A busca por um bumbum mais definido e volumoso ganhou força nas redes sociais e entre celebridades como Virginia Fonseca, Bianca Andrade e Gkay. Com a popularização de procedimentos para melhorar o contorno dos glúteos, cresce também a preocupação sobre a segurança de repetir intervenções em intervalos curtos.
Embora cada técnica tenha indicações e tempos de recuperação diferentes, não existe uma fórmula que possa ser aplicada a todas as pessoas. Anatomia, histórico de procedimentos, condições dos tecidos e resposta do organismo precisam ser avaliados antes de qualquer nova intervenção.
A seguir, confira razões para ter cuidado antes de realizar procedimentos estéticos no bumbum.
1. O corpo tem um limite para receber novas intervenções
Antes de pensar em aumentar o volume ou modificar o contorno dos glúteos, é importante entender que o organismo precisa ter condições de responder ao procedimento. O histórico de cirurgias e procedimentos anteriores também interfere na avaliação e pode tornar intervenções futuras mais complexas.
“Não existe um número absoluto de procedimentos que determine até onde uma pessoa pode chegar. O limite é individual e depende da anatomia, da qualidade da pele e dos tecidos, do histórico de cirurgias, da presença de cicatrizes, da vascularização da região e, principalmente, da capacidade de recuperação do organismo. Cada nova intervenção altera a anatomia e pode aumentar a complexidade de um procedimento posterior”, explica o cirurgião plástico Dr. Luis Fernando de Mattos.
2. Fazer outro procedimento durante a recuperação aumenta os riscos
O resultado que aparece nas primeiras semanas nem sempre representa o resultado definitivo. Por isso, tentar acelerar o resultado com uma nova intervenção pode ser uma decisão arriscada.

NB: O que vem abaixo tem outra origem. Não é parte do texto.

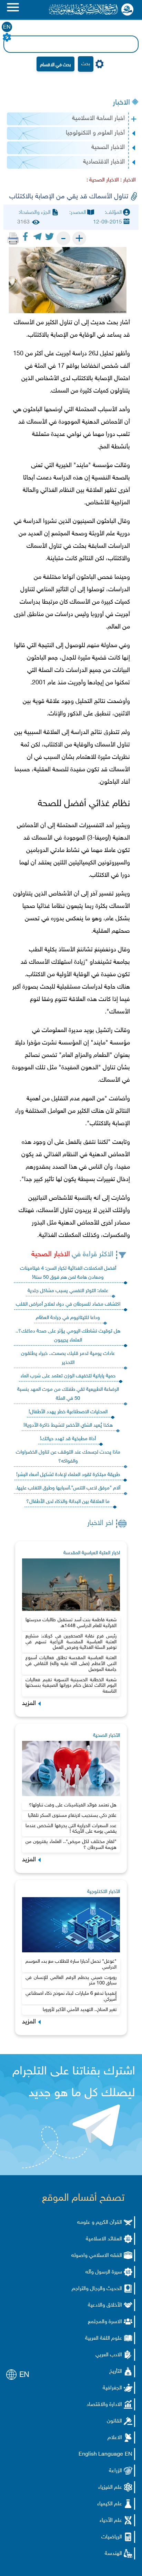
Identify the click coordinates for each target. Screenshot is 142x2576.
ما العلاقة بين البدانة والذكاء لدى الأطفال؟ (68, 1502)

“O principal problema é não respeitar o tempo necessário para que os tecidos se reorganizem. Uma região que ainda apresenta edema, inflamação ou cicatrização interna não está pronta para receber necessariamente uma nova agressão cirúrgica. Isso pode aumentar a possibilidade de sangramento, infecção, seroma, alterações na cicatrização, fibrose, irregularidades e sofrimento dos tecidos”, alerta a cirurgiã plástica Dra. Alessandra Martinelli, membro da Sociedade Brasileira de Cirurgia Plástica (SBCP).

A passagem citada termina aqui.